## Text block
+++
The Editorial Team commits to make the journal’s Creative Commons license explicit in the “Open Access Policy” section of the information page and the “Copyright Notice” section on the article submission page.

The Editorial Team commits to include in each article, on the site and in the individual publication files, the correct indication of copyright and Creative Commons license.

The Service guarantees the publication of journals according to a Diamond Open Access model such that publication costs are covered by the institutions that support the journals. Any additional publication costs are clearly indicated in the section “Publication costs” in the policies of each journal.

The Service supports Editorial Teams in the proper handling of copyright of texts and images, particularly offering a professional system for plagiarism detection, also providing guidelines and a model release form. Any infringements of intellectual property rights will be handled on the basis of the Handling of errors and misconducts.

Finally, the Service ensures the monitoring and preservation of published content over time through the attribution of DOIs to the articles and through specific archiving agreements.

5 Authors’ commitments and attribution of authorship

In the submission phase, the authors commit to propose an original work, which makes an innovative contribution in its own disciplinary field and does not describe research results already published elsewhere. Furthermore, the authors are committed not to reuse parts of their own previous work and if the work is not unpublished, they are obliged to report this in good time. Finally, the authors will avoid submitting the same text to more than one journal at the same time, otherwise they will clearly inform the Editorial Team.

The authors guarantee the correct attribution of authorship to every person involved in the process of writing the contribution and undertake to correctly cite all sources on which the work is based. The authors warrant that they have obtained permission to use third-party works included in their contribution, including, for example, images, for which they take full responsibility. In the event of the use of images obtained using Generative Artificial Intelligence, please refer to the section Use of generative artificial intelligence.

The Corresponding Author is the author who submits the article to the journal and is the main contact with the Editorial Team. The author must identify every contributor who has contributed significantly and substantially, ensuring that none of the co-authors are excluded and that their authorship is correctly attributed. The Corresponding Author also ensures that all co-authors are correctly included and described in the article submission to the journal. Finally, the Corresponding Author must ensure that all co-authors have seen and approved the final version of the article by consenting to publication.
+++
## Provided data
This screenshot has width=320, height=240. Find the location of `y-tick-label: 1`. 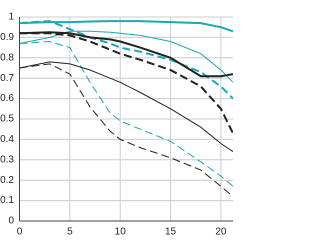

y-tick-label: 1 is located at coordinates (11, 18).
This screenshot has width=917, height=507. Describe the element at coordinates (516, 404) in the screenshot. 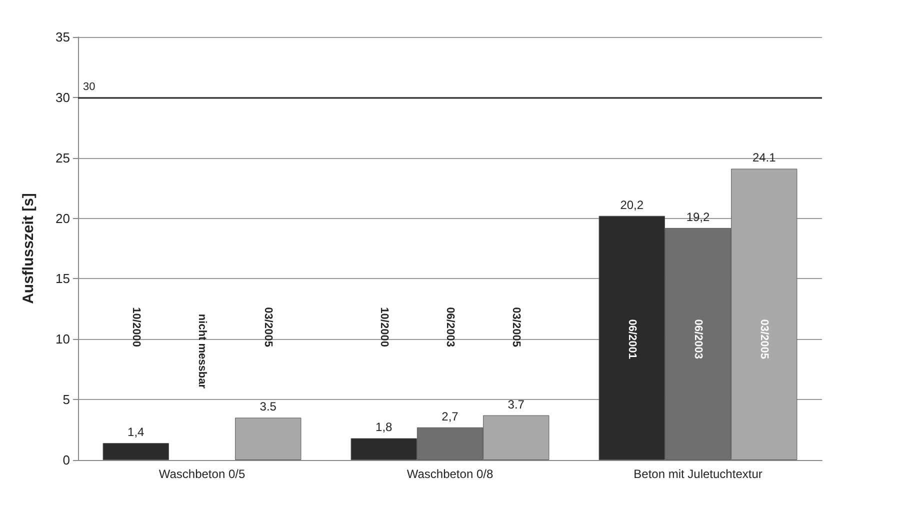

I see `data-label: 3.7` at that location.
+++
## Job
Can you edit the part of the journal policy text that opens with "In the submission" and closes with "inform the Editorial Team." so that "in good time" reads "promptly" instead?

## Task output
In the submission phase, the authors commit to propose an original work, which makes an innovative contribution in its own disciplinary field and does not describe research results already published elsewhere. Furthermore, the authors are committed not to reuse parts of their own previous work and if the work is not unpublished, they are obliged to report this promptly. Finally, the authors will avoid submitting the same text to more than one journal at the same time, otherwise they will clearly inform the Editorial Team.